Mesmo com sua mensagem pacifista, Até o Último Homem não hesita na realização de suas sequências de guerra, que jamais deixam de ser intensas e impactantes. Entretanto, isso não se mostra contraditório, pois Gibson jamais glorifica essa violência: ela é incômoda e deixa marcas inapagáveis nos homens que a vivenciam. Assim, o cume de Hacksaw torna-se um verdadeiro inferno, um pesadelo inescapável, fazendo toda firmeza e convicção de Doss ser ainda mais admirável.

Nesse sentido, a atuação sensível de Andrew Garfield é fundamental para centrar o filme em sua proposta. O ator faz de Doss um jovem corajoso e dedicado, imprimindo sinceridade às convicções e à fé do protagonista. Entretanto, ele não é um santo: há demônios e escuridão ali dentro, que Doss batalha para superar. Seus companheiros de elenco são homogeneamente competentes, mesmo que poucos soldados consigam se destacar entre o todo. E se produções históricas de guerra tendem a ser majoritariamente masculinas, aqui, mesmo com pouco tempo de tela, Bertha Doss (Rachel Griffiths) e Dorothy Schutte (Teresa Palmer) são personagens multifacetadas.

Até o Último Homem Crítica

A fé de Doss, aliás, é tratada com naturalidade, e não como único motivador de sua decisão de não carregar armas na guerra. Isso fica principalmente a cargo de sua própria agressividade infantil, que culminou em um acidente que poderia ter matado seu irmão, e à violência infligida pelo pai nos meninos e em sua esposa. O pai, Tom (Hugo Weaving) também é uma figura importante para dimensionar as discussões levantadas pela obra quanto à guerra: enquanto Doss recusa-se a matar, Tom enterrou seus melhores amigos durante sua participação na Guerra Fria, depois da qual se tornou um homem agressivo, alcóolatra e fechado, que não queria que seus filhos se alistassem.

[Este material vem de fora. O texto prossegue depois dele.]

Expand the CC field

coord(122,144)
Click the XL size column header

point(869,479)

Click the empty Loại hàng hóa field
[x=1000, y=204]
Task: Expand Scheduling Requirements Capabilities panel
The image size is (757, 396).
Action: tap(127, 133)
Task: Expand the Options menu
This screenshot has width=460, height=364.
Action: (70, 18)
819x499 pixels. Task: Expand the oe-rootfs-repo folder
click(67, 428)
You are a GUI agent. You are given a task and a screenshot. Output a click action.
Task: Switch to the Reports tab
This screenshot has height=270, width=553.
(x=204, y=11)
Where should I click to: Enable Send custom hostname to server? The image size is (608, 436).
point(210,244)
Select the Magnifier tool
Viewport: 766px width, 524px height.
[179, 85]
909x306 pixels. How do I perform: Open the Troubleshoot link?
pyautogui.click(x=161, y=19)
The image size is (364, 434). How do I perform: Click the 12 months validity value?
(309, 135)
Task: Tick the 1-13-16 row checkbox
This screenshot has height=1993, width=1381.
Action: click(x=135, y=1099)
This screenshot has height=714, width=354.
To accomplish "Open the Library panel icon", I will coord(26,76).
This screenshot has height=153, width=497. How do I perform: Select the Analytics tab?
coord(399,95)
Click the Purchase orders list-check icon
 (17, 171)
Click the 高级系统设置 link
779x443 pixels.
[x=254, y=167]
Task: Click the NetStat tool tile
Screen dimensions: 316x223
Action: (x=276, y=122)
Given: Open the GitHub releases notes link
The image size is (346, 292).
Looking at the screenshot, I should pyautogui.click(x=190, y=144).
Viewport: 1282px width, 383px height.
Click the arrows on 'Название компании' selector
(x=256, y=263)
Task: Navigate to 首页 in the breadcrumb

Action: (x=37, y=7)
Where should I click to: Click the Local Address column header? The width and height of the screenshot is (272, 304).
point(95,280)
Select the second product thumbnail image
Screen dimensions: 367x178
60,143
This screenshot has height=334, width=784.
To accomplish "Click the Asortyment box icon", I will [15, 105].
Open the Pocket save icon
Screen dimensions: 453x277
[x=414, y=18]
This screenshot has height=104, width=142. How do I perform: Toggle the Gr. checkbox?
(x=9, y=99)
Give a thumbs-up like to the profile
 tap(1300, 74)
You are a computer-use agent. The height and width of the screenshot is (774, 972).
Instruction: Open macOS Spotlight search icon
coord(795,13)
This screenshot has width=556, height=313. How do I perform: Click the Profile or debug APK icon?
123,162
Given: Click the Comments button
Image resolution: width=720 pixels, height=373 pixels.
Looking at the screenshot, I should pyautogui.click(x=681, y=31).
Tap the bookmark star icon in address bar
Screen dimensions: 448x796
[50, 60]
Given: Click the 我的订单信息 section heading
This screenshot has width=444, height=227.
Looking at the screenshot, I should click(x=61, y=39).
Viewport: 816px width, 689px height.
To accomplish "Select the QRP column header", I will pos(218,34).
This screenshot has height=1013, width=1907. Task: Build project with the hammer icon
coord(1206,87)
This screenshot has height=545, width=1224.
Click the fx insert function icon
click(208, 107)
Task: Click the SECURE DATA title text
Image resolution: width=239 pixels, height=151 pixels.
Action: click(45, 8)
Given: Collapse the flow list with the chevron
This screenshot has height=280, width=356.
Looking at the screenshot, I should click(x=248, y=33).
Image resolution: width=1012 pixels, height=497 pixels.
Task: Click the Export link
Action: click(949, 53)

Gibson constrói Até o Último Homem com precisão, evitando o melodrama ou o sentimentalismo, mas ainda repleto de emoção. Aqui, o pesadelo e a salvação caminham lado a lado, culminando na bela imagem de Doss sendo banhado após a batalha, fazendo com que a água e o sangue jorrem por seu corpo. A trilha sonora de Rupert Gregson-Williams também contribui para isso, com seus acordes que intensificam a tensão e o desespero que vivenciamos no cume.

Ao exaltar a coragem dos soldados que acompanhamos aqui, mas principalmente a bravura de um único homem que fez mais do que todos eles sem abandonar suas convicções e sem recorrer à violência como solução definitiva, Até o Último Homem estabelece-se como uma complexa obra anti-guerra. Por isso mesmo, é triste perceber o quanto o mundo não avançou muito nesse sentido, ou pensar que, apenas alguns meses depois da Batalha de Okinawa, os Estados Unidos lançaram suas bombas atômicas sobre Hiroshima e Nagasaki.

Pelo menos, mesmo diante de tantos horrores, o mundo ainda pode contar com a determinação, a empatia, a coragem e os princípios firmes de pessoas como Doss.


¿Hacksaw Ridge¿ (EUA/Aus, 2016), escrito por Andrew Knight e Robert Schenkkan, dirigido por Mel Gibson, com Andrew Garfield, Hugo Weaving, Luke Bracey, Teresa Palmer, Vince Vaughn, Rachel Griffiths, Sam Worthington, Richard Pyros, Jacob Warner, Milo Gibson, Nathaniel Buzolic, Luke Pegler e Ben Mingay.